Reputation: 2861
Below is an example of a string I have ingested into R:
General\\Contingency\\Import\\Import_Manual\\New\\ADC170001A13_Loc.txt
I am trying to isolate the 'ADC170001A13' I have tried substring and also a gsub to remove everything apart from that part of the string but I get the below error:
Error in gsub(clean, "", TextLOCfiles) :
invalid regular expression '\\Fs01 \DepartmentFolders$\General\Contingency\Import\Import_Manual\New\', reason 'Trailing backslash'
In addition: Warning message:
In gsub(clean, "", TextLOCfiles) :
argument 'pattern' has length > 1 and only the first element will be used
Upvotes: 2
Views: 245
Reputation: 269586
Try this:
library( tools )
basename( file_path_sans_ext( TextLOCfiles ) )
or without addon packages:
sub( "\\.[^.]*$", "", basename( TextLOCfiles ) )
These solutions do not require that you know the file name or extension and also work if there is no extension.
Upvotes: 2
Reputation: 59110
You can capture the needed part with gsub
and parentheses:
> gsub(".*\\\\(\\w+)_.*", "\\1", TextLOCfiles)
[1] "ADC170001A13"
Upvotes: 2
Reputation: 545588
The easiest solution is to use regmatches
:
> rxmatch = regexpr('(?<=\\\\)\\w+(?=_Loc\\.)', TextLOCfiles, perl = TRUE)

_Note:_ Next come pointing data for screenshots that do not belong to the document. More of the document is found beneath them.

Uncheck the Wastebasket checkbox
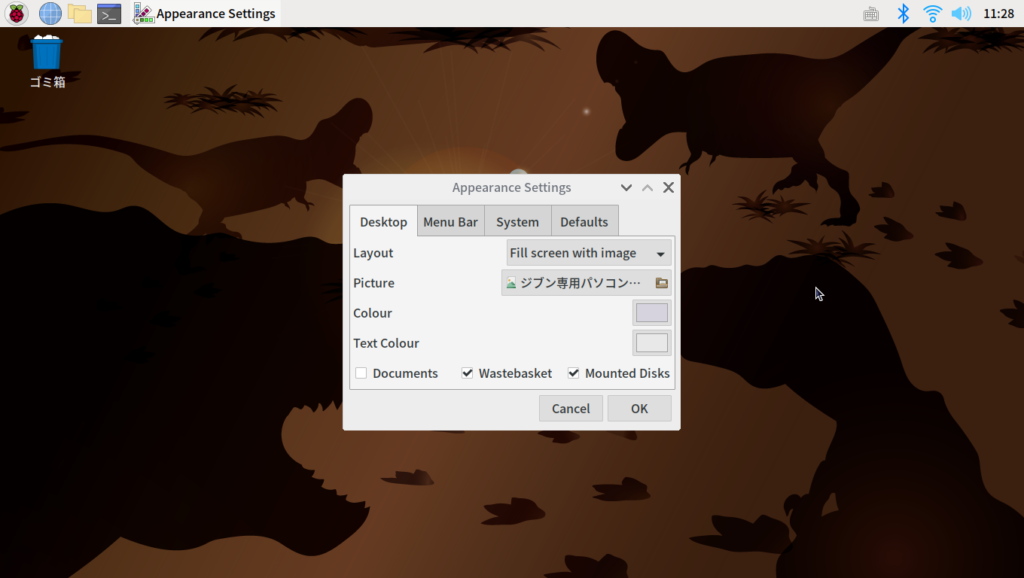Viewport: 1024px width, 578px height. coord(467,373)
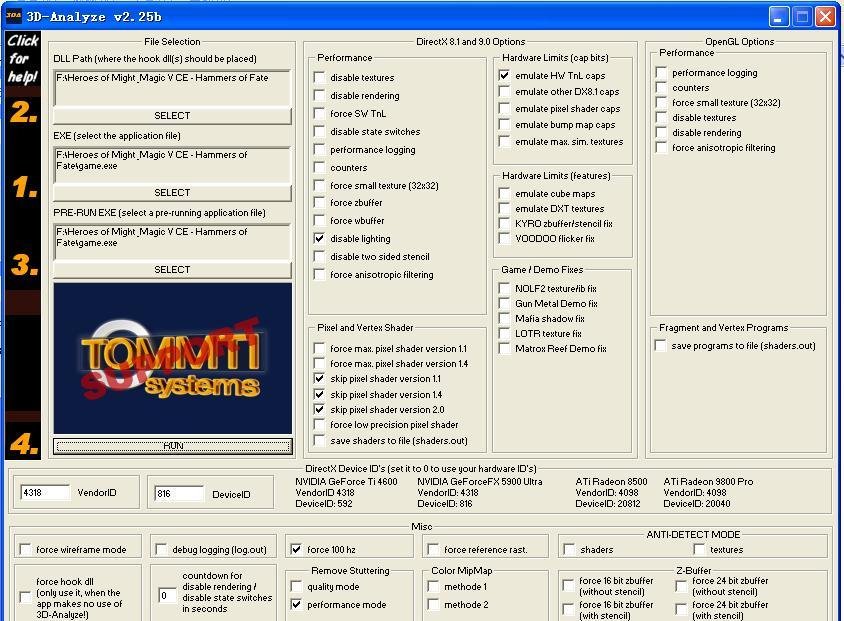Click the 'Click for help!' sidebar icon
This screenshot has width=844, height=621.
coord(22,58)
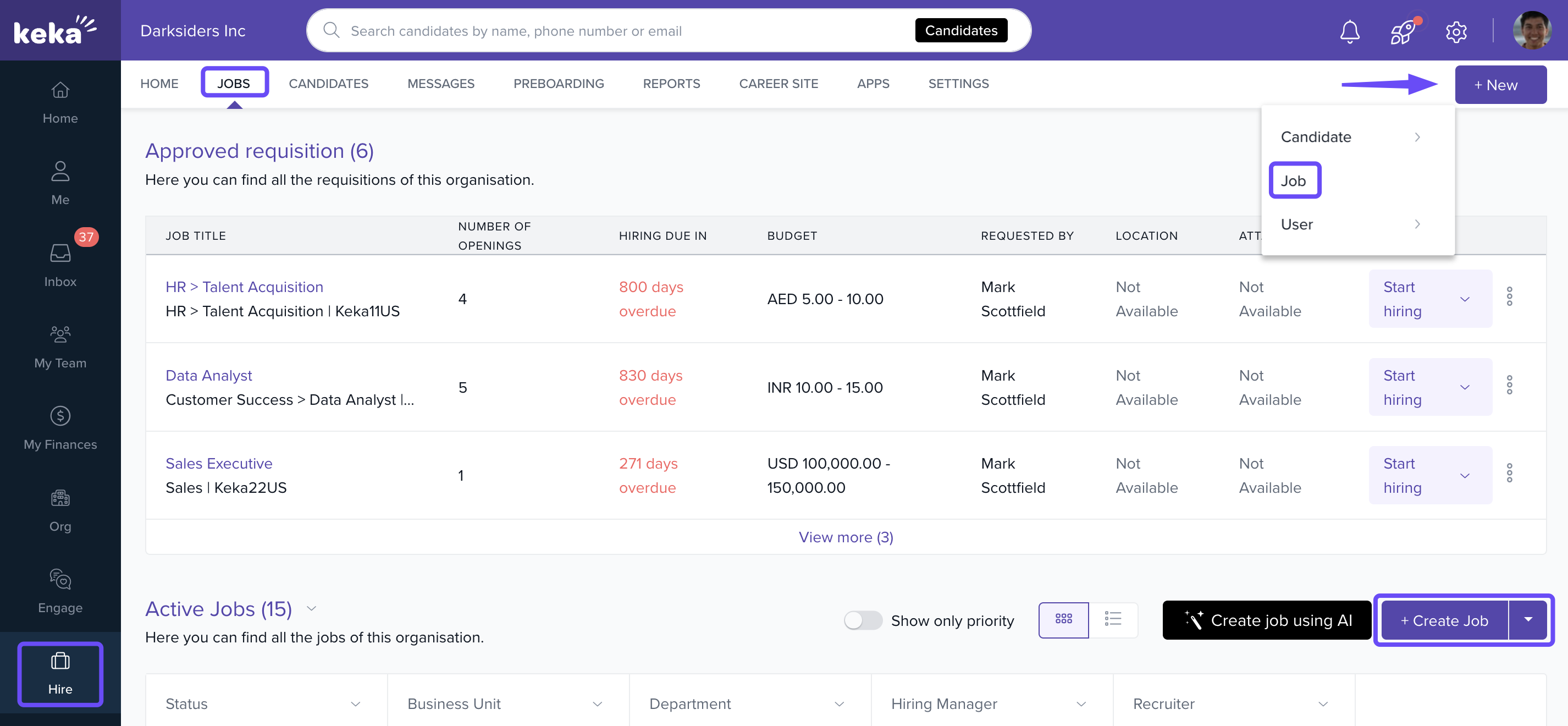1568x726 pixels.
Task: Toggle Show only priority switch
Action: [x=863, y=620]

> regmatches(TextLOCfiles , rxmatch)
ADC170001A13
perl = TRUE
is required in order to get the zero-width assertions, as mentioned by Simon in the comments.
Upvotes: 2
Reputation: 6534
This looks like a file path. If this is true then you can simply use basename() as follows:
sub(".txt", "", basename(TextLOCfiles))
Upvotes: 2